BPA has been associated with a wide range of children’s health problems, including “early onset puberty, polycystic ovary syndrome and breast and prostate cancer,” said Senator Antoine Thompson, Chair of the New York State Senate Environmental Conservation Committee.

Because children’s bodies are smaller and metabolize more rapidly than adults, toxins build up in their bodies quickly, and infants have been detected with high levels of BPA in their bodies. JustGreen cited connections between low doses of BPA and “obesity, infertility in males and females, brain dysfunctions, thyroid disruption, heart disease, and diabetes.”

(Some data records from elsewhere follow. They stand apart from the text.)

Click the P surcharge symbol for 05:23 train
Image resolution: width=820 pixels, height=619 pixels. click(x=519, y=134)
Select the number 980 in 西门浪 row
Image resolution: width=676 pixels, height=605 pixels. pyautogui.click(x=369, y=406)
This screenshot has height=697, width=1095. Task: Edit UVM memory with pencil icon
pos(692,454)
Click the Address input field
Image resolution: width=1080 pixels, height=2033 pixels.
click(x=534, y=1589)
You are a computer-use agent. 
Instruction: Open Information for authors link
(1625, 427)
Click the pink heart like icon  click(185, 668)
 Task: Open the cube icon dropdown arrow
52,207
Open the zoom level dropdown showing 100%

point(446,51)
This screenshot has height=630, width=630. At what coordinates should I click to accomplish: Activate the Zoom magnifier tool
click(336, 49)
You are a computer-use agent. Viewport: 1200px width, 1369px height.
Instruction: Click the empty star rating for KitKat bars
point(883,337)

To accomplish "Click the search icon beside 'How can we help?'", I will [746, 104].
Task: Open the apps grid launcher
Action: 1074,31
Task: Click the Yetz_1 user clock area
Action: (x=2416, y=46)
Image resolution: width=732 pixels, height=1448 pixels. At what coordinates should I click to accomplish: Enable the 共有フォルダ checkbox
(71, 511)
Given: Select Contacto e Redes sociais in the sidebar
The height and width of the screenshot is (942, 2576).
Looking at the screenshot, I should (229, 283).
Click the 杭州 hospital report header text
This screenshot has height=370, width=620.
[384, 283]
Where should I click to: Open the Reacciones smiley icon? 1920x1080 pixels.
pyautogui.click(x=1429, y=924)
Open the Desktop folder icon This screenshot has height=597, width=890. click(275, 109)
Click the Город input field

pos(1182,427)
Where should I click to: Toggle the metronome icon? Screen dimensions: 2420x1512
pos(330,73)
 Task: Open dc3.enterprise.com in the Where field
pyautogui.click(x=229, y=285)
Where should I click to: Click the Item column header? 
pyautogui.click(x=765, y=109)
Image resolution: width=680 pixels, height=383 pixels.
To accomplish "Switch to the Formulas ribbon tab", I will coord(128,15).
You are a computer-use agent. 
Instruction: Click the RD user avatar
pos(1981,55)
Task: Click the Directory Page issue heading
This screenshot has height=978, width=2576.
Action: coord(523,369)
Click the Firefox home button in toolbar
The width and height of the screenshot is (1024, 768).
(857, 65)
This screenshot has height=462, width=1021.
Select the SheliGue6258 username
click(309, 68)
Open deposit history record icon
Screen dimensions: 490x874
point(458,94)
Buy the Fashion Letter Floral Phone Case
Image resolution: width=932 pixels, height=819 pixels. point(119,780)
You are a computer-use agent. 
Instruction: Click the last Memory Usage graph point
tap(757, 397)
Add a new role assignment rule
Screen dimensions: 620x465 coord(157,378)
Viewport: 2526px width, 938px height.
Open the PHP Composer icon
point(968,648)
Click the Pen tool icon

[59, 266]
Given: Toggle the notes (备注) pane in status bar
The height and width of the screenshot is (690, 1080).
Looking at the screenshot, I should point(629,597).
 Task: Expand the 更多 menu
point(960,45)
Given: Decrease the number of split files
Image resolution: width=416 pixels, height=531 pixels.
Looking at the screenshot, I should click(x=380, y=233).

Stephen Boese, Executive Director of the Learning Disabilities Association of New York State, said that BPA has been implicated in learning disabilities and other neurological impairment.

The full press release, and a list of advocates, can be viewed on the Just Green website.

Wee-Go glass bottles

Green Depot Founder Sarah Beatty testified in support of the bill in May, prior to it being passed unanimously in both houses of the NY State legislature (download her testimony here). Since the opening of Green Depot’s flagship store at 222 Bowery in February 2009, Green Depot has put an emphasis on healthy green products for babies and children, including certified organic cotton clothing and bedding, diapers without harsh chemicals, and BPA-free baby bottles. One of our most popular sellers has been the Wee-Go, a glass baby bottle with a soft silicone sleeve that’s easy to grip and prevents breakage. It’s available in 4- and 9-ounce sizes, in six different bright colors.

Green to Grow

Another is the Green to Grow nurser–a bottle that’s phthalate-free, BPA-free, dishwasher safe, and comes in 100% recycled packaging.

We all know that breastfeeding is best, but when bottle feeding is necessary, at least now there are safer ways to do it in New York State.